Your answer should repeat every record verbatim.
(Materials provided)
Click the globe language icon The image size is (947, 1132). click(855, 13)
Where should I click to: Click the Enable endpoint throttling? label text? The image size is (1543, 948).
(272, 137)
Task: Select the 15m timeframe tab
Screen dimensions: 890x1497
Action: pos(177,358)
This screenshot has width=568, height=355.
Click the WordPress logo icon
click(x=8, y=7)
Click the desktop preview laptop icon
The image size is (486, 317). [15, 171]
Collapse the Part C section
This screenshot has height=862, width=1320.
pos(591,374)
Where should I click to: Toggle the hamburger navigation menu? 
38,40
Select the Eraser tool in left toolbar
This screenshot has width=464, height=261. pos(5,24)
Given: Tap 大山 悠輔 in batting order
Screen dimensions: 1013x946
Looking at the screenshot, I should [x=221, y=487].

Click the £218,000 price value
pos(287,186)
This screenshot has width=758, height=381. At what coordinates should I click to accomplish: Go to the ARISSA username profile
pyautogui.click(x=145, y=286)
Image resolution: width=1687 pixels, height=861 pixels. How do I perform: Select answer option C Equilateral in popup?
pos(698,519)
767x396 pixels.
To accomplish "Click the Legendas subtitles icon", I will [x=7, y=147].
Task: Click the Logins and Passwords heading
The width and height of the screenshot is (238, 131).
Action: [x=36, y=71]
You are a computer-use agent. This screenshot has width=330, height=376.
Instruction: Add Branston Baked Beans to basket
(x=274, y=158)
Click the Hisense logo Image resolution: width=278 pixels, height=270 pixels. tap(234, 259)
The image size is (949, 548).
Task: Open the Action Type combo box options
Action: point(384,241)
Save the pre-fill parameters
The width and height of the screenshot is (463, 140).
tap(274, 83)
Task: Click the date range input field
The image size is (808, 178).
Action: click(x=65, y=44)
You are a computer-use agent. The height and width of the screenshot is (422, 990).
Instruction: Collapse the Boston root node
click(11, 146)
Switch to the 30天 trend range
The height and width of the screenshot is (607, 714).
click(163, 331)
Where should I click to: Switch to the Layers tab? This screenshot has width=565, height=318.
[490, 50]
(End Materials provided)
Answer for this exercise:
Click the globe language icon The image size is (947, 1132). click(855, 13)
Where should I click to: Click the Enable endpoint throttling? label text? The image size is (1543, 948).
(272, 137)
Task: Select the 15m timeframe tab
Screen dimensions: 890x1497
Action: pos(177,358)
This screenshot has width=568, height=355.
Click the WordPress logo icon
click(x=8, y=7)
Click the desktop preview laptop icon
The image size is (486, 317). [15, 171]
Collapse the Part C section
This screenshot has height=862, width=1320.
pos(591,374)
Where should I click to: Toggle the hamburger navigation menu? 
38,40
Select the Eraser tool in left toolbar
This screenshot has width=464, height=261. pos(5,24)
Given: Tap 大山 悠輔 in batting order
Screen dimensions: 1013x946
Looking at the screenshot, I should [x=221, y=487].

Click the £218,000 price value
pos(287,186)
This screenshot has width=758, height=381. At what coordinates should I click to accomplish: Go to the ARISSA username profile
pyautogui.click(x=145, y=286)
Image resolution: width=1687 pixels, height=861 pixels. How do I perform: Select answer option C Equilateral in popup?
pos(698,519)
767x396 pixels.
To accomplish "Click the Legendas subtitles icon", I will [x=7, y=147].
Task: Click the Logins and Passwords heading
The width and height of the screenshot is (238, 131).
Action: [x=36, y=71]
You are a computer-use agent. This screenshot has width=330, height=376.
Instruction: Add Branston Baked Beans to basket
(x=274, y=158)
Click the Hisense logo Image resolution: width=278 pixels, height=270 pixels. tap(234, 259)
The image size is (949, 548).
Task: Open the Action Type combo box options
Action: point(384,241)
Save the pre-fill parameters
The width and height of the screenshot is (463, 140).
tap(274, 83)
Task: Click the date range input field
The image size is (808, 178).
Action: click(x=65, y=44)
You are a computer-use agent. The height and width of the screenshot is (422, 990).
Instruction: Collapse the Boston root node
click(11, 146)
Switch to the 30天 trend range
The height and width of the screenshot is (607, 714).
click(163, 331)
Where should I click to: Switch to the Layers tab? This screenshot has width=565, height=318.
[490, 50]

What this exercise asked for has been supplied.